Affected by extreme operating conditions, external loading and casing stiffness, the casing ovalization will potentially occur for the axial compressor, resulting in a second harmonic distribution of rotor tip clearances over the full annulus. The same clearance layout can be reproduced by varying the blade height over the circumference with a circular casing. In this paper, both of these non-axisymmetric configurations are respectively modelled with full-annulus simulations in the first 1.5 stage of the large-scale research compressor at Shanghai Jiao Tong University (SJTU-LSRC), with the blade adjustment item further complemented by experimental measurements.The impacts are evaluated and compared in terms of compressor performance and flow mechanisms. Ovacasing case leads to a 32.57 % stall margin (SM) benefit compared to the prototype, while ovablade experiences a 31.75 % SM extension. Both configurations cause a 4 % efficiency decrease at the design conditions.
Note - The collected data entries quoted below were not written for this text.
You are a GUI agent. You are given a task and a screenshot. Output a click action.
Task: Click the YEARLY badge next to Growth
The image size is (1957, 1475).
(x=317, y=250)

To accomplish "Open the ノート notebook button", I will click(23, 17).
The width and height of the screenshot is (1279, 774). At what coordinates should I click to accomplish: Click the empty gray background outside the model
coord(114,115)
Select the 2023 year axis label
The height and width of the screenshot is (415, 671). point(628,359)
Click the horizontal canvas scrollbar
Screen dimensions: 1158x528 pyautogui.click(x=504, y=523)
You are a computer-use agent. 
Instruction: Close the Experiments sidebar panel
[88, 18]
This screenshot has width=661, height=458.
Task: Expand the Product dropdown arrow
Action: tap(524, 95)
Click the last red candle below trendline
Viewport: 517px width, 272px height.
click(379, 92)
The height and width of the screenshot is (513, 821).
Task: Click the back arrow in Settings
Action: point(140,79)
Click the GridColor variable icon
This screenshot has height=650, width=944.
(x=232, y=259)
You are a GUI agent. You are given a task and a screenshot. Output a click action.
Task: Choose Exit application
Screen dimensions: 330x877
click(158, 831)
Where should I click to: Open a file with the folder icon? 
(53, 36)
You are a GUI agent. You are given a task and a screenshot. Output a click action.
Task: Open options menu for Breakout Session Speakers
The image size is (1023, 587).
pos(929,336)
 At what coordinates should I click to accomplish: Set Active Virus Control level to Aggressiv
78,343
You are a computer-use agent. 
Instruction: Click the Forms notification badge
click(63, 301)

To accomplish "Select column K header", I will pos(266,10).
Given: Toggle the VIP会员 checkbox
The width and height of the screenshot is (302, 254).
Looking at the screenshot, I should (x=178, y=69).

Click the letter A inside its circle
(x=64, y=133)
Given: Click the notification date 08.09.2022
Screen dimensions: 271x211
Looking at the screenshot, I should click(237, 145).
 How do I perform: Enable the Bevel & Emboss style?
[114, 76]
The second-harmonic clearance distribution results in a 15 lag in ovablade and a 30 lag in ovacasing for the total pressure ratio at the rotor exit, due to local mass flow adaptation related to circumferential tip clearances. Ovacasing configuration exhibits substantial reverse flow and a low-velocity region in the tip of large clearance sector, while ovablade shows reduced reverse flow and secondary leakage flow. This underscores the impact of blade tip relationships and height differences from adjacent rotors on leakage flow and its secondary behavior, even with identical clearances. There exists a critical clearance (2.57 % span), below which adjusting blade heights effectively simulates the performance impact and flow field redistribution caused by casing ovalization and rotor eccentricity.